## [Provided material]

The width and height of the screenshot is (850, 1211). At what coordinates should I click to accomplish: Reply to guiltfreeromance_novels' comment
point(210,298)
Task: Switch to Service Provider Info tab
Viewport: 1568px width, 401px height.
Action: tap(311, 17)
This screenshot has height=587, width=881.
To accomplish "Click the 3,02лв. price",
==
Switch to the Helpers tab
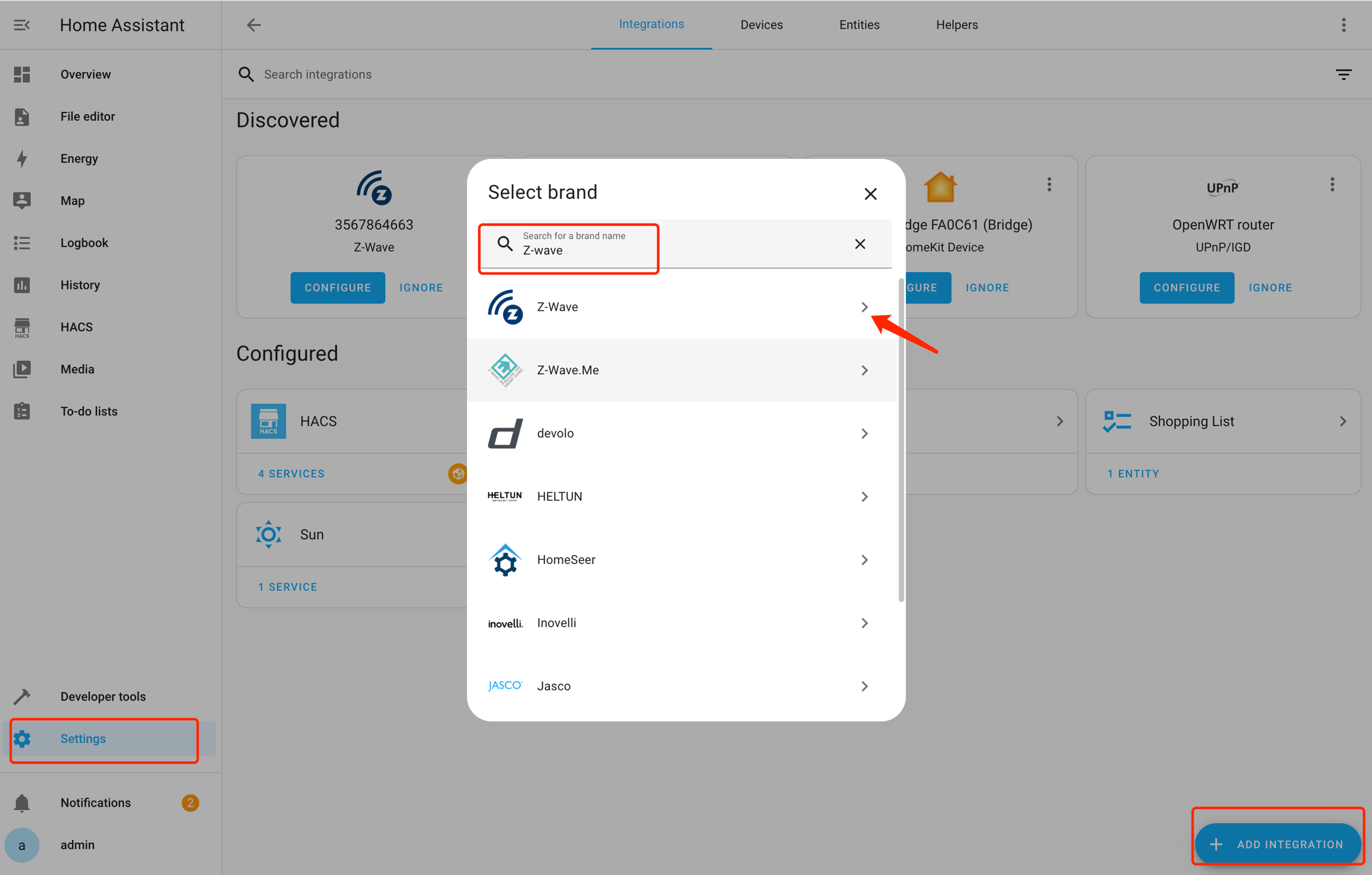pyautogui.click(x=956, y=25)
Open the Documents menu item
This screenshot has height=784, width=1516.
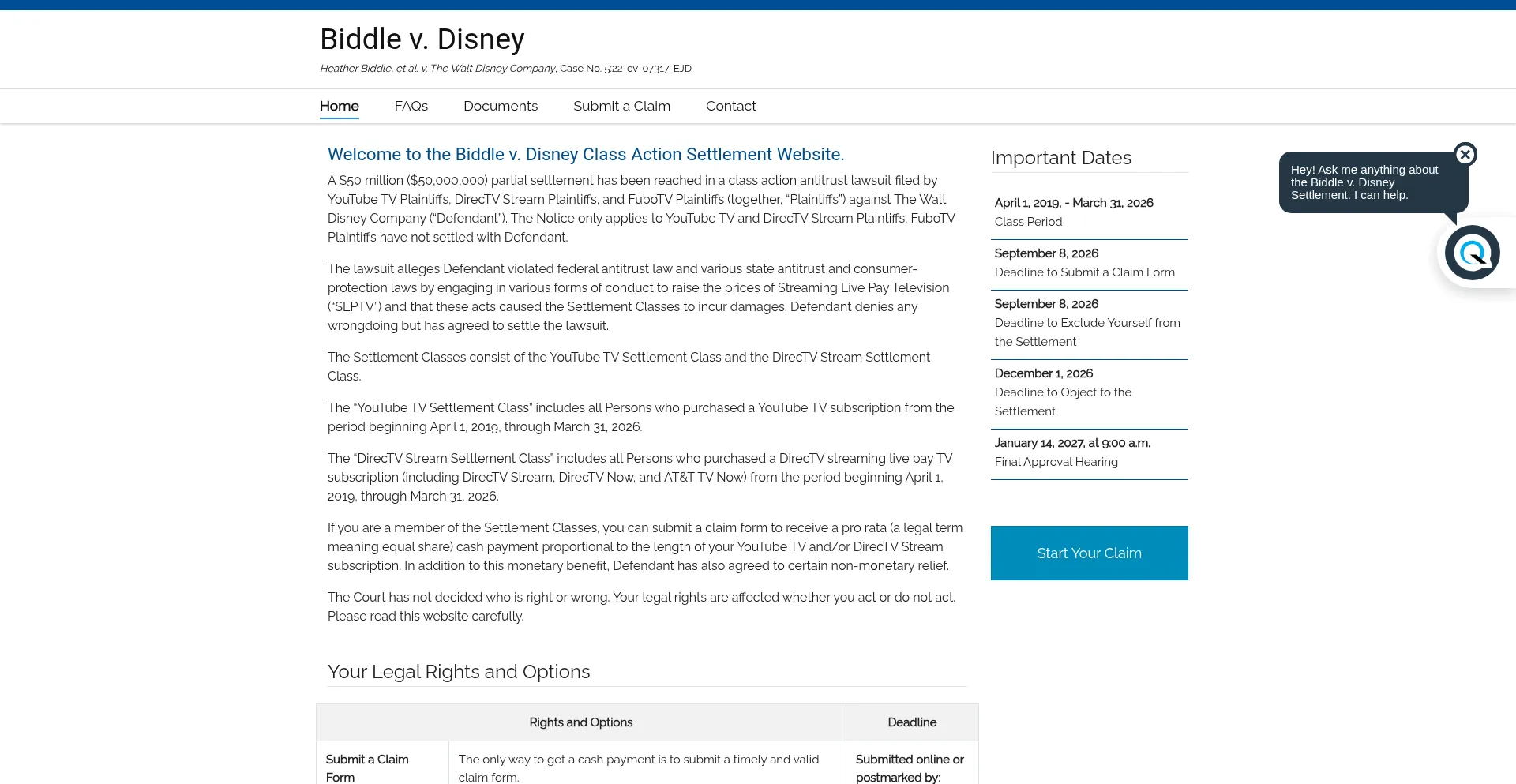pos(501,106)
==
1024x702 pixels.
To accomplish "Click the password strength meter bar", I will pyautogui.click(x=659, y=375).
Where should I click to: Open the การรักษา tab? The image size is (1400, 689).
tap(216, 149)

## [Given exercise]
Reproduce the part of the records that opens with the line containing "Switch to the Helpers tab" and closes with the line containing "pos(501,106)", both lines included, word for word, and leave the pictures out.

## [Full solution]
Switch to the Helpers tab
pyautogui.click(x=956, y=25)
Open the Documents menu item
This screenshot has height=784, width=1516.
pos(501,106)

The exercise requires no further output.